* What the task asks
I would like you to print all the records below exactly as they are.

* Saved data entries
====

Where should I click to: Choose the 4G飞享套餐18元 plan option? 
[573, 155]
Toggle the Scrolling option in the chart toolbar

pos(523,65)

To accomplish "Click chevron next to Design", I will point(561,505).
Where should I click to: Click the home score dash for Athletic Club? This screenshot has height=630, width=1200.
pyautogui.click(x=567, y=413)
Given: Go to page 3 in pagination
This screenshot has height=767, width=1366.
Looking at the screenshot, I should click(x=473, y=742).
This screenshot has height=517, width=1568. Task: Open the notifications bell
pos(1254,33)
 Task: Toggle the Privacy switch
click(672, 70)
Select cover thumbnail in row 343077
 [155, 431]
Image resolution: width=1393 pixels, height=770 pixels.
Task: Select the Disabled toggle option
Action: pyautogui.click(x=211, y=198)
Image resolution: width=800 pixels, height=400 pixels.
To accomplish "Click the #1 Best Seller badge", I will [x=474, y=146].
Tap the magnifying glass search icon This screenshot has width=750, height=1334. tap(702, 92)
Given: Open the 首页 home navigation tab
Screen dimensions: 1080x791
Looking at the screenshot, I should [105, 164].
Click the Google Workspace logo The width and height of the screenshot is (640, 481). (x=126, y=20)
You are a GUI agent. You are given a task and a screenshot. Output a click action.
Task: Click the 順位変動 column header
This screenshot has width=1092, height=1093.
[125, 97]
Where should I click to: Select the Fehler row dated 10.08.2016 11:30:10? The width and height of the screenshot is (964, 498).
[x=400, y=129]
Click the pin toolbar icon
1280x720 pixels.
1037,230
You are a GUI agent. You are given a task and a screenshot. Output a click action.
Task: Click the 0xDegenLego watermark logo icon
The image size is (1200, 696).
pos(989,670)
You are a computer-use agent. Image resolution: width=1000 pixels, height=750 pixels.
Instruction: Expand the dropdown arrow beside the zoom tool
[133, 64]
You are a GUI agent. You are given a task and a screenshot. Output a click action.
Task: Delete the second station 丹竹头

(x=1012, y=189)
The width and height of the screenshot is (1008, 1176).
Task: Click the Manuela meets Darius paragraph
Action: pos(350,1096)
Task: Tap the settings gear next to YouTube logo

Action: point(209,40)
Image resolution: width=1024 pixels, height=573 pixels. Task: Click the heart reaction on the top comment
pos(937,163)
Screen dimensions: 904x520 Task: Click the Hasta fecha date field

====

* Answer to this problem
Where should I click to: Choose the 4G飞享套餐18元 plan option? 
[573, 155]
Toggle the Scrolling option in the chart toolbar

pos(523,65)

To accomplish "Click chevron next to Design", I will point(561,505).
Where should I click to: Click the home score dash for Athletic Club? This screenshot has height=630, width=1200.
pyautogui.click(x=567, y=413)
Given: Go to page 3 in pagination
This screenshot has height=767, width=1366.
Looking at the screenshot, I should click(x=473, y=742).
This screenshot has height=517, width=1568. Task: Open the notifications bell
pos(1254,33)
 Task: Toggle the Privacy switch
click(672, 70)
Select cover thumbnail in row 343077
 [155, 431]
Image resolution: width=1393 pixels, height=770 pixels.
Task: Select the Disabled toggle option
Action: pyautogui.click(x=211, y=198)
Image resolution: width=800 pixels, height=400 pixels.
To accomplish "Click the #1 Best Seller badge", I will [x=474, y=146].
Tap the magnifying glass search icon This screenshot has width=750, height=1334. tap(702, 92)
Given: Open the 首页 home navigation tab
Screen dimensions: 1080x791
Looking at the screenshot, I should [105, 164].
Click the Google Workspace logo The width and height of the screenshot is (640, 481). (x=126, y=20)
You are a GUI agent. You are given a task and a screenshot. Output a click action.
Task: Click the 順位変動 column header
This screenshot has width=1092, height=1093.
[125, 97]
Where should I click to: Select the Fehler row dated 10.08.2016 11:30:10? The width and height of the screenshot is (964, 498).
[x=400, y=129]
Click the pin toolbar icon
1280x720 pixels.
1037,230
You are a GUI agent. You are given a task and a screenshot. Output a click action.
Task: Click the 0xDegenLego watermark logo icon
The image size is (1200, 696).
pos(989,670)
You are a computer-use agent. Image resolution: width=1000 pixels, height=750 pixels.
Instruction: Expand the dropdown arrow beside the zoom tool
[133, 64]
You are a GUI agent. You are given a task and a screenshot. Output a click action.
Task: Delete the second station 丹竹头

(x=1012, y=189)
The width and height of the screenshot is (1008, 1176).
Task: Click the Manuela meets Darius paragraph
Action: pos(350,1096)
Task: Tap the settings gear next to YouTube logo

Action: point(209,40)
Image resolution: width=1024 pixels, height=573 pixels. Task: Click the heart reaction on the top comment
pos(937,163)
Screen dimensions: 904x520 Task: Click the Hasta fecha date field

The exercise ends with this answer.